[Instruction] Recast the lines below as a Markdown table with two columns, Row and Line: number each row and put one line in it. Skip any blank lines.
══ Supplied entries ══
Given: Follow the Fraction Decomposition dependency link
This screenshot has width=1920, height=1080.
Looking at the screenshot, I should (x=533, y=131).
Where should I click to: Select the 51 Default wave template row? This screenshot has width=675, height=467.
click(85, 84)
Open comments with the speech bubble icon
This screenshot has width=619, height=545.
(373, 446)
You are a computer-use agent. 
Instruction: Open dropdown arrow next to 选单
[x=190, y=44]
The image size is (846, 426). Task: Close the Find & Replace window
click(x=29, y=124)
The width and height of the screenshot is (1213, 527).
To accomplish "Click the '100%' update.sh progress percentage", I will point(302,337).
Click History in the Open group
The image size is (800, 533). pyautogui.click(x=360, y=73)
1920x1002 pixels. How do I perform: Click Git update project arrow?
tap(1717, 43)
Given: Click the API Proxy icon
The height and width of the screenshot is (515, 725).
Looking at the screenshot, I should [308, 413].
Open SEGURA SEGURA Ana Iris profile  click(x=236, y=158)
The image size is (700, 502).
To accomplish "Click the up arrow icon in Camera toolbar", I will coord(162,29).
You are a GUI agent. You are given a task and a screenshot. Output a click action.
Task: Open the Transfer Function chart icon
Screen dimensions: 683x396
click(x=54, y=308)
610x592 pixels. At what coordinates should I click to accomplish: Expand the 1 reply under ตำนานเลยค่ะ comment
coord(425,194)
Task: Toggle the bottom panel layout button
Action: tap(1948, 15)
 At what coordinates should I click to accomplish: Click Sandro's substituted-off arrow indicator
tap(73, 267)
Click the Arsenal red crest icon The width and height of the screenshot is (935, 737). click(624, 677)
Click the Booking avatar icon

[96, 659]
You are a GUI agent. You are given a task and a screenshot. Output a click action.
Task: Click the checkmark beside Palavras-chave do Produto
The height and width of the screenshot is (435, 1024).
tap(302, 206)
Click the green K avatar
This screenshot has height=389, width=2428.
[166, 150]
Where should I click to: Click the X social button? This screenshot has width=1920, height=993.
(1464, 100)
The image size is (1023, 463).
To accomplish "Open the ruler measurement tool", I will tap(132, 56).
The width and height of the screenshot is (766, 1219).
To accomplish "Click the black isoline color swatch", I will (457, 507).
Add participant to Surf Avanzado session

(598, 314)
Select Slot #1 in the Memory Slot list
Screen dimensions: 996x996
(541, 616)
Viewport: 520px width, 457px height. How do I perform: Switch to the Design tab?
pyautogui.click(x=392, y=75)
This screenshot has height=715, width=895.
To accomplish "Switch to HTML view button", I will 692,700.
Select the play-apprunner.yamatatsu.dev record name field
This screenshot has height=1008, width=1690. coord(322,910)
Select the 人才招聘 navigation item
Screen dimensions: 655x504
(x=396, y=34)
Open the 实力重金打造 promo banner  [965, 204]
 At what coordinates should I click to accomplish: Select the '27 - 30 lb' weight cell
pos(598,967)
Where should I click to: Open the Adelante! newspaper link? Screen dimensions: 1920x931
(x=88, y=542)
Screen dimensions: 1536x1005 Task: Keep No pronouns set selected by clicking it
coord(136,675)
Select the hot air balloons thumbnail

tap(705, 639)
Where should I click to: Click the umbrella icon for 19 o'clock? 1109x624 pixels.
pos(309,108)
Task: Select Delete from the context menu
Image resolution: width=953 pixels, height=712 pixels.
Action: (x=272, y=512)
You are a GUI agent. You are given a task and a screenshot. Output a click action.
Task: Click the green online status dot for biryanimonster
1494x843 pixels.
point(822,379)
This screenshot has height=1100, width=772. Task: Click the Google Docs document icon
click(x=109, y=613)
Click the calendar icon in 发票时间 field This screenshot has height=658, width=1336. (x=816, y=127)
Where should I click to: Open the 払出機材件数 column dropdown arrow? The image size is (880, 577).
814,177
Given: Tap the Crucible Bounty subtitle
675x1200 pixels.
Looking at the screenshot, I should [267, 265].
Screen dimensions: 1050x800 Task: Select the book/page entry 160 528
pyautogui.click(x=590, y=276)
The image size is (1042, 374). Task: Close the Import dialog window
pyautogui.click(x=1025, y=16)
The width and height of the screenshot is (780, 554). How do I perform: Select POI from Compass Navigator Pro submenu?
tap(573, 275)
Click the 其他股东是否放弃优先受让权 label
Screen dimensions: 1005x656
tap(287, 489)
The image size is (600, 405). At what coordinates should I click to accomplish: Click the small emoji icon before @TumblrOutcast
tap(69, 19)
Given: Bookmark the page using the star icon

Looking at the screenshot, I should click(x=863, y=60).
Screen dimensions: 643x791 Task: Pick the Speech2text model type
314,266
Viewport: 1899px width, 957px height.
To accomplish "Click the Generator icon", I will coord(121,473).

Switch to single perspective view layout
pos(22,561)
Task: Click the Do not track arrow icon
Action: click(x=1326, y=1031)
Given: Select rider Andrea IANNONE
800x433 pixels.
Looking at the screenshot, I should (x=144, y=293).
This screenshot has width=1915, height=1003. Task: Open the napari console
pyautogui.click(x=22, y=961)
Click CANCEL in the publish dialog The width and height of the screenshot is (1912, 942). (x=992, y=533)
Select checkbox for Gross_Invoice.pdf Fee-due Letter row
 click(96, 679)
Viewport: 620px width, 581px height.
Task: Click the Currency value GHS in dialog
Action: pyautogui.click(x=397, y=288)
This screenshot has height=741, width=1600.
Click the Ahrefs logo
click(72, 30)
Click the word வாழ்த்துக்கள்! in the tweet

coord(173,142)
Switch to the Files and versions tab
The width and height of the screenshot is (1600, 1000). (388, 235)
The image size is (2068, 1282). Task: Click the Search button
═══
[Solution for this exercise]
| Row | Line |
|---|---|
| 1 | Given: Follow the Fraction Decomposition dependency link |
| 2 | This screenshot has width=1920, height=1080. |
| 3 | Looking at the screenshot, I should (x=533, y=131). |
| 4 | Where should I click to: Select the 51 Default wave template row? This screenshot has width=675, height=467. |
| 5 | click(85, 84) |
| 6 | Open comments with the speech bubble icon |
| 7 | This screenshot has width=619, height=545. |
| 8 | (373, 446) |
| 9 | You are a computer-use agent.  |
| 10 | Instruction: Open dropdown arrow next to 选单 |
| 11 | [x=190, y=44] |
| 12 | The image size is (846, 426). Task: Close the Find & Replace window |
| 13 | click(x=29, y=124) |
| 14 | The width and height of the screenshot is (1213, 527). |
| 15 | To accomplish "Click the '100%' update.sh progress percentage", I will point(302,337). |
| 16 | Click History in the Open group |
| 17 | The image size is (800, 533). pyautogui.click(x=360, y=73) |
| 18 | 1920x1002 pixels. How do I perform: Click Git update project arrow? |
| 19 | tap(1717, 43) |
| 20 | Given: Click the API Proxy icon |
| 21 | The height and width of the screenshot is (515, 725). |
| 22 | Looking at the screenshot, I should [308, 413]. |
| 23 | Open SEGURA SEGURA Ana Iris profile  click(x=236, y=158) |
| 24 | The image size is (700, 502). |
| 25 | To accomplish "Click the up arrow icon in Camera toolbar", I will coord(162,29). |
| 26 | You are a GUI agent. You are given a task and a screenshot. Output a click action. |
| 27 | Task: Open the Transfer Function chart icon |
| 28 | Screen dimensions: 683x396 |
| 29 | click(x=54, y=308) |
| 30 | 610x592 pixels. At what coordinates should I click to accomplish: Expand the 1 reply under ตำนานเลยค่ะ comment |
| 31 | coord(425,194) |
| 32 | Task: Toggle the bottom panel layout button |
| 33 | Action: tap(1948, 15) |
| 34 |  At what coordinates should I click to accomplish: Click Sandro's substituted-off arrow indicator |
| 35 | tap(73, 267) |
| 36 | Click the Arsenal red crest icon The width and height of the screenshot is (935, 737). click(624, 677) |
| 37 | Click the Booking avatar icon |
| 38 | [96, 659] |
| 39 | You are a GUI agent. You are given a task and a screenshot. Output a click action. |
| 40 | Task: Click the checkmark beside Palavras-chave do Produto |
| 41 | The height and width of the screenshot is (435, 1024). |
| 42 | tap(302, 206) |
| 43 | Click the green K avatar |
| 44 | This screenshot has height=389, width=2428. |
| 45 | [166, 150] |
| 46 | Where should I click to: Click the X social button? This screenshot has width=1920, height=993. |
| 47 | (1464, 100) |
| 48 | The image size is (1023, 463). |
| 49 | To accomplish "Open the ruler measurement tool", I will tap(132, 56). |
| 50 | The width and height of the screenshot is (766, 1219). |
| 51 | To accomplish "Click the black isoline color swatch", I will (457, 507). |
| 52 | Add participant to Surf Avanzado session |
| 53 | (598, 314) |
| 54 | Select Slot #1 in the Memory Slot list |
| 55 | Screen dimensions: 996x996 |
| 56 | (541, 616) |
| 57 | Viewport: 520px width, 457px height. How do I perform: Switch to the Design tab? |
| 58 | pyautogui.click(x=392, y=75) |
| 59 | This screenshot has height=715, width=895. |
| 60 | To accomplish "Switch to HTML view button", I will 692,700. |
| 61 | Select the play-apprunner.yamatatsu.dev record name field |
| 62 | This screenshot has height=1008, width=1690. coord(322,910) |
| 63 | Select the 人才招聘 navigation item |
| 64 | Screen dimensions: 655x504 |
| 65 | (x=396, y=34) |
| 66 | Open the 实力重金打造 promo banner  [965, 204] |
| 67 |  At what coordinates should I click to accomplish: Select the '27 - 30 lb' weight cell |
| 68 | pos(598,967) |
| 69 | Where should I click to: Open the Adelante! newspaper link? Screen dimensions: 1920x931 |
| 70 | (x=88, y=542) |
| 71 | Screen dimensions: 1536x1005 Task: Keep No pronouns set selected by clicking it |
| 72 | coord(136,675) |
| 73 | Select the hot air balloons thumbnail |
| 74 | tap(705, 639) |
| 75 | Where should I click to: Click the umbrella icon for 19 o'clock? 1109x624 pixels. |
| 76 | pos(309,108) |
| 77 | Task: Select Delete from the context menu |
| 78 | Image resolution: width=953 pixels, height=712 pixels. |
| 79 | Action: (x=272, y=512) |
| 80 | You are a GUI agent. You are given a task and a screenshot. Output a click action. |
| 81 | Task: Click the green online status dot for biryanimonster |
| 82 | 1494x843 pixels. |
| 83 | point(822,379) |
| 84 | This screenshot has height=1100, width=772. Task: Click the Google Docs document icon |
| 85 | click(x=109, y=613) |
| 86 | Click the calendar icon in 发票时间 field This screenshot has height=658, width=1336. (x=816, y=127) |
| 87 | Where should I click to: Open the 払出機材件数 column dropdown arrow? The image size is (880, 577). |
| 88 | 814,177 |
| 89 | Given: Tap the Crucible Bounty subtitle |
| 90 | 675x1200 pixels. |
| 91 | Looking at the screenshot, I should [267, 265]. |
| 92 | Screen dimensions: 1050x800 Task: Select the book/page entry 160 528 |
| 93 | pyautogui.click(x=590, y=276) |
| 94 | The image size is (1042, 374). Task: Close the Import dialog window |
| 95 | pyautogui.click(x=1025, y=16) |
| 96 | The width and height of the screenshot is (780, 554). How do I perform: Select POI from Compass Navigator Pro submenu? |
| 97 | tap(573, 275) |
| 98 | Click the 其他股东是否放弃优先受让权 label |
| 99 | Screen dimensions: 1005x656 |
| 100 | tap(287, 489) |
| 101 | The image size is (600, 405). At what coordinates should I click to accomplish: Click the small emoji icon before @TumblrOutcast |
| 102 | tap(69, 19) |
| 103 | Given: Bookmark the page using the star icon |
| 104 | Looking at the screenshot, I should click(x=863, y=60). |
| 105 | Screen dimensions: 643x791 Task: Pick the Speech2text model type |
| 106 | 314,266 |
| 107 | Viewport: 1899px width, 957px height. |
| 108 | To accomplish "Click the Generator icon", I will coord(121,473). |
| 109 | Switch to single perspective view layout |
| 110 | pos(22,561) |
| 111 | Task: Click the Do not track arrow icon |
| 112 | Action: click(x=1326, y=1031) |
| 113 | Given: Select rider Andrea IANNONE |
| 114 | 800x433 pixels. |
| 115 | Looking at the screenshot, I should (x=144, y=293). |
| 116 | This screenshot has width=1915, height=1003. Task: Open the napari console |
| 117 | pyautogui.click(x=22, y=961) |
| 118 | Click CANCEL in the publish dialog The width and height of the screenshot is (1912, 942). (x=992, y=533) |
| 119 | Select checkbox for Gross_Invoice.pdf Fee-due Letter row |
| 120 |  click(96, 679) |
| 121 | Viewport: 620px width, 581px height. |
| 122 | Task: Click the Currency value GHS in dialog |
| 123 | Action: pyautogui.click(x=397, y=288) |
| 124 | This screenshot has height=741, width=1600. |
| 125 | Click the Ahrefs logo |
| 126 | click(72, 30) |
| 127 | Click the word வாழ்த்துக்கள்! in the tweet |
| 128 | coord(173,142) |
| 129 | Switch to the Files and versions tab |
| 130 | The width and height of the screenshot is (1600, 1000). (388, 235) |
| 131 | The image size is (2068, 1282). Task: Click the Search button |